Published 3 years ago - 1

Jenny Bryson Clark is Associate Professor of Political Science and chair of Women’s Studies at South Texas College. Her areas of expertise are forced migration, human trafficking, and gender inequality. Clark is co-editor of Human Trafficking: A Complex Phenomenon of Globalization and Vulnerability (Routledge, 2015) and A Global Handbook on Human Trafficking and Modern Day Slavery (Sage, forthcoming 2017). Her recent research (2015-2016), which was funded by the U.S. Department of State’s Office to Monitor and Combat Trafficking in Persons, involved working as part of a team of faculty from three institutions to study trafficking in Central America and along Mexico’s eastern migration routes.
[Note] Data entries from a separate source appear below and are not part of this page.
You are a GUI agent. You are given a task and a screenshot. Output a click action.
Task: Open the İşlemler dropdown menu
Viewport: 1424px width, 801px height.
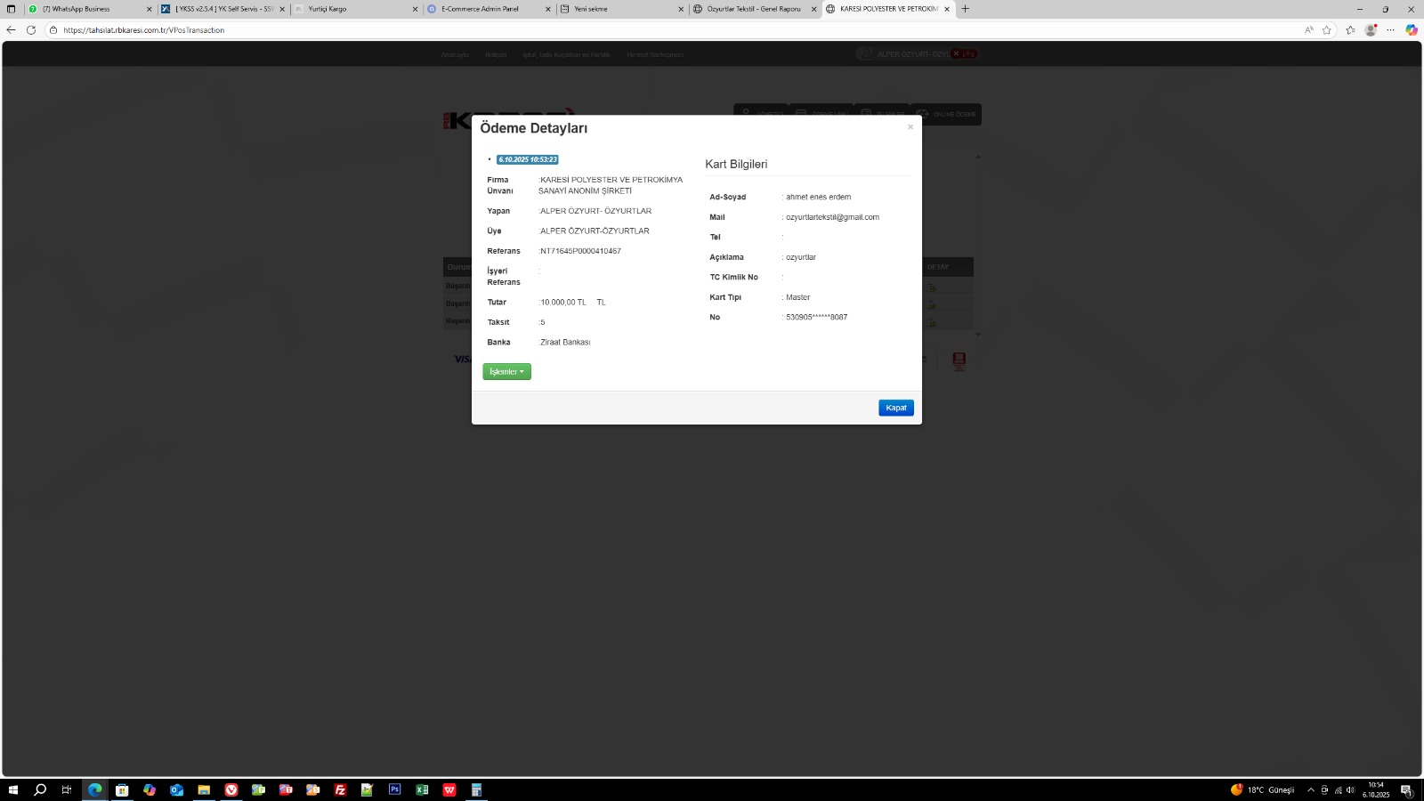tap(506, 372)
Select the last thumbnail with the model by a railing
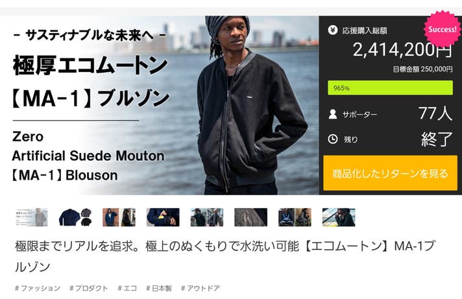Screen dimensions: 462x299 point(339,217)
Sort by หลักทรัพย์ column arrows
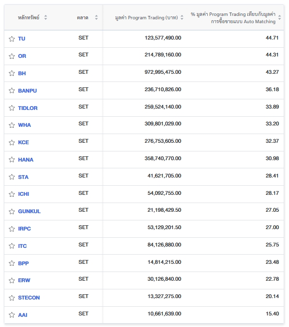289x327 pixels. 45,17
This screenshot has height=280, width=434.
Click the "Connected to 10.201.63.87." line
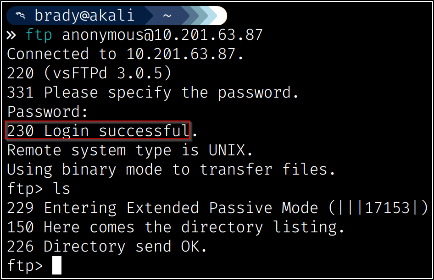125,54
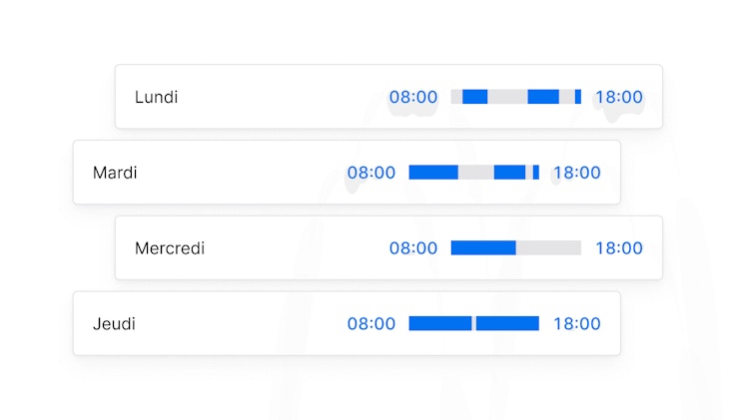Viewport: 735px width, 420px height.
Task: Click the Jeudi day label
Action: pos(114,323)
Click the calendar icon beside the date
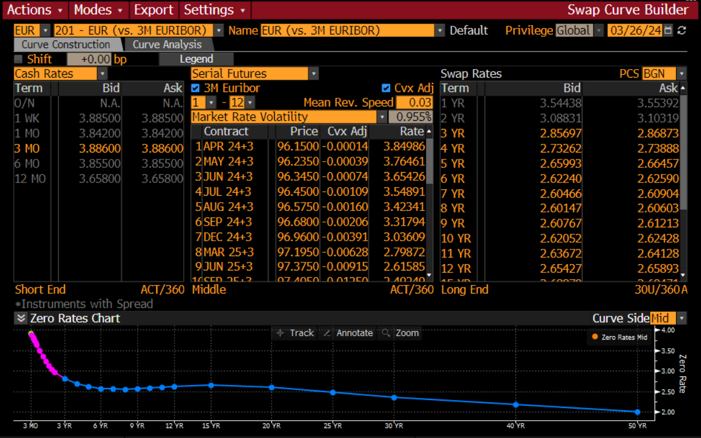 [x=668, y=31]
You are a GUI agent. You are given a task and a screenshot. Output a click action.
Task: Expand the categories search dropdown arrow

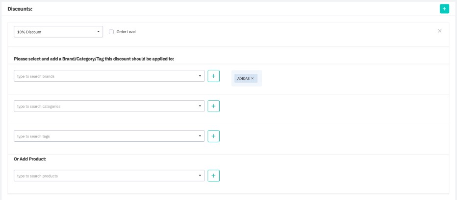(x=200, y=106)
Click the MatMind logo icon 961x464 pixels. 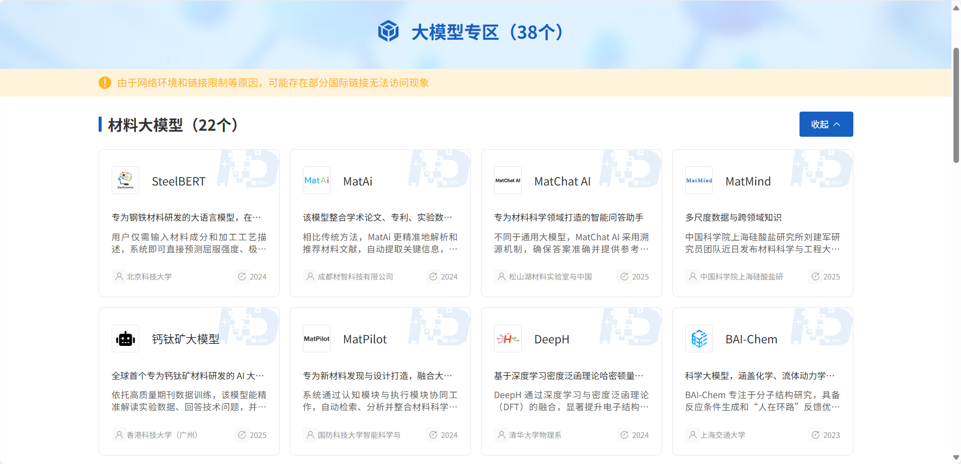click(x=699, y=180)
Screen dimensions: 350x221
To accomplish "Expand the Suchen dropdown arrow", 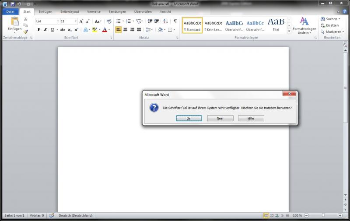I will [339, 19].

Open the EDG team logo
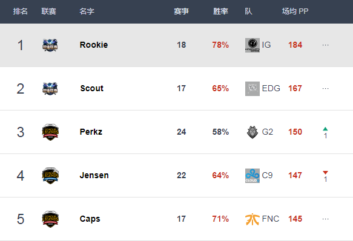pos(252,89)
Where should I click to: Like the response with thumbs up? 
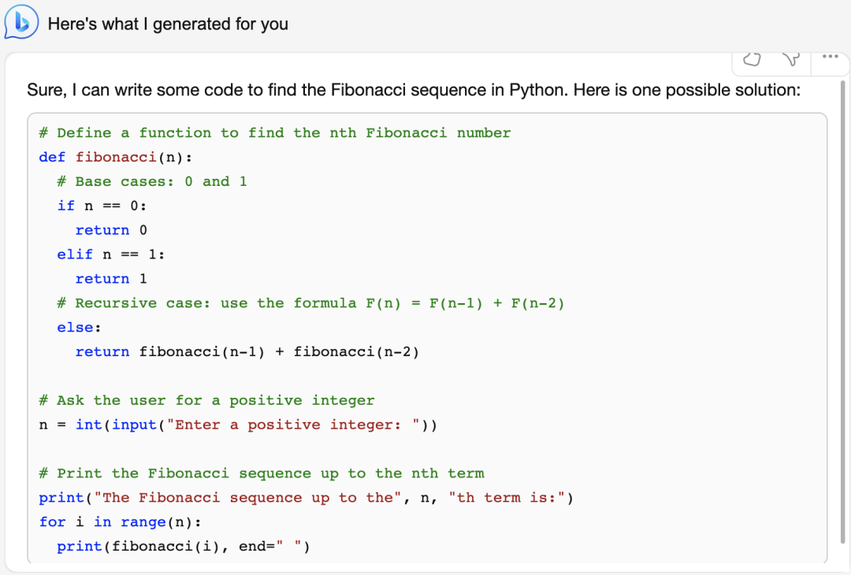point(753,59)
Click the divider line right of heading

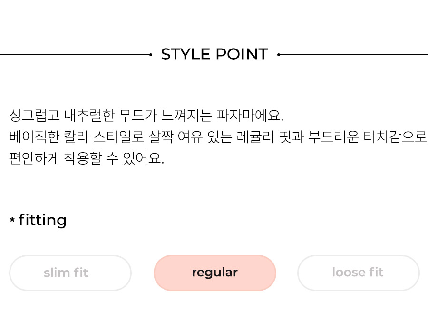[354, 55]
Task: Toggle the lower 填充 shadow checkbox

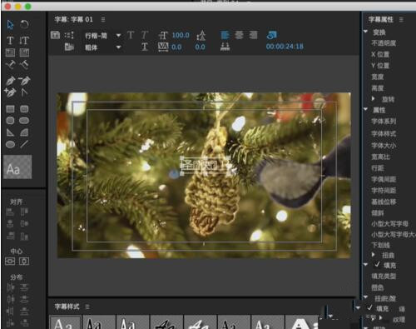Action: pyautogui.click(x=369, y=307)
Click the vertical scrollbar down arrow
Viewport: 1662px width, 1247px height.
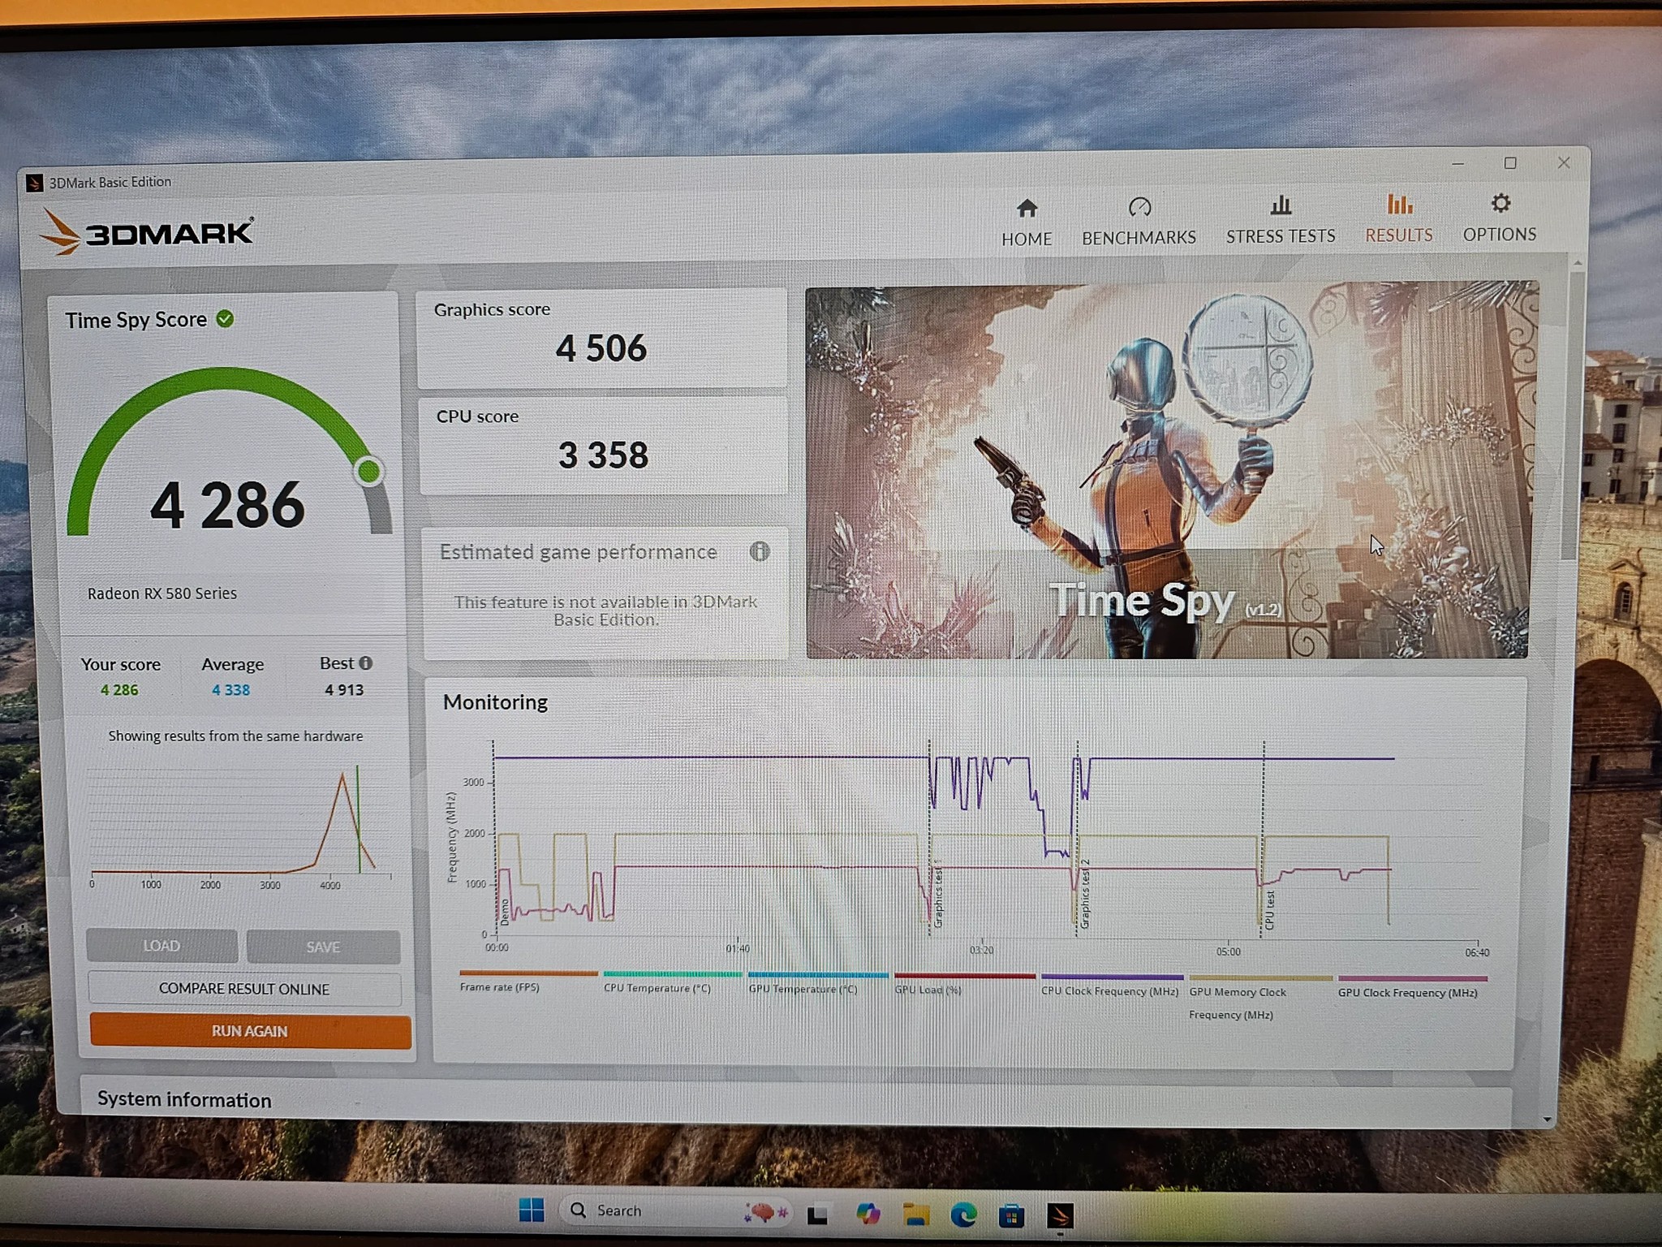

She is currently engaged upon an examination of bonded labor, gender inequality, and trafficking in India. She is a founding board member of the Rio Grande Anti-Human Trafficking Coalition, and she received the 2009 South Texas Civil Rights Project’s Emma Tenayuca award for her work bringing to light the forms of trafficking and coercion that affect women. Clark also teaches classes on the Politics of Human Trafficking, and Human Trafficking and Gender, at the University of Texas-Rio Grande Valley.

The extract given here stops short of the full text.